Keith Lerner, chief market strategist at Truist/SunTrust Advisory Services, wondered if this could be "the sharpest and shortest recession in history":

"If you look at how far the rubber band got stretched between value and growth, it became very extended, and I think this weekend changed the perception. We saw people out on the roads again. You saw hotels start more bookings and so forth. So, I do think … that there's some more room. Longer term, though, we still like some of the secular growth stories. Think about technology and health care. They just outperformed by so much that they're consolidating, but a lot of these stocks made new highs recently, and after a consolidation, we still think that's leadership. And you probably, at this point, want to have a barbell between the two, and after a consolidation, we would be looking to add to tech. … The market tends to bottom about four to five months before a recession is over, so, we might have the sharpest and shortest recession in history. And our base case for some time has been that we would start to stabilize in the economy in the summer, and it's actually happening a little bit beforehand.

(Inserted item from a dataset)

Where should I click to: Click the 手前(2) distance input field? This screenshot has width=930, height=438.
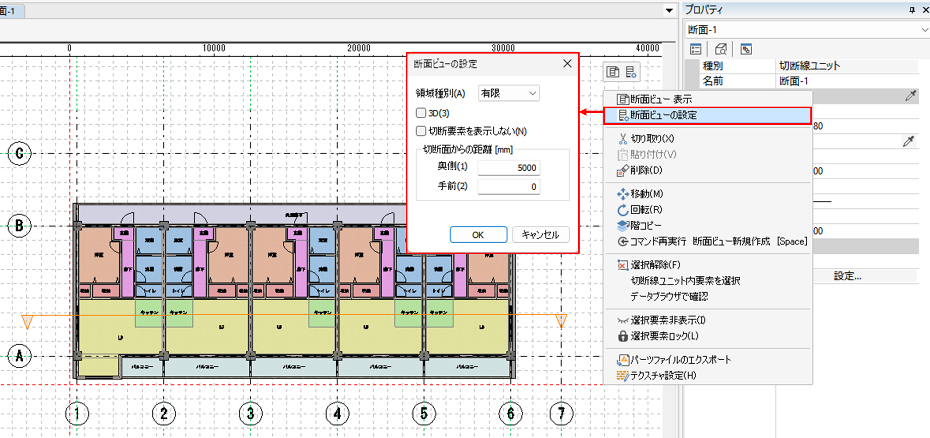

And let's go back to 2009. Markets bottomed in March, the recession wasn't over until the second quarter, and the first quarter of growth that we had in September was only by 1.5%. So, in some ways, the market's forward-looking. And also, going back to technology, health care and communications, those areas combined account for about 50% of the overall market, and those earnings have actually held up really well. One last thing: … [Tuesday] we saw 90% of stocks in the S&P now above their 50-day moving average[s], so, the market is broadening out, and historically, that's a very good omen when you look out one year. One year after similar signals, the market's been up, 14 out of 15 times, double digits. Again, a little bit short-term overbought, but that's a healthy signal for the overall market."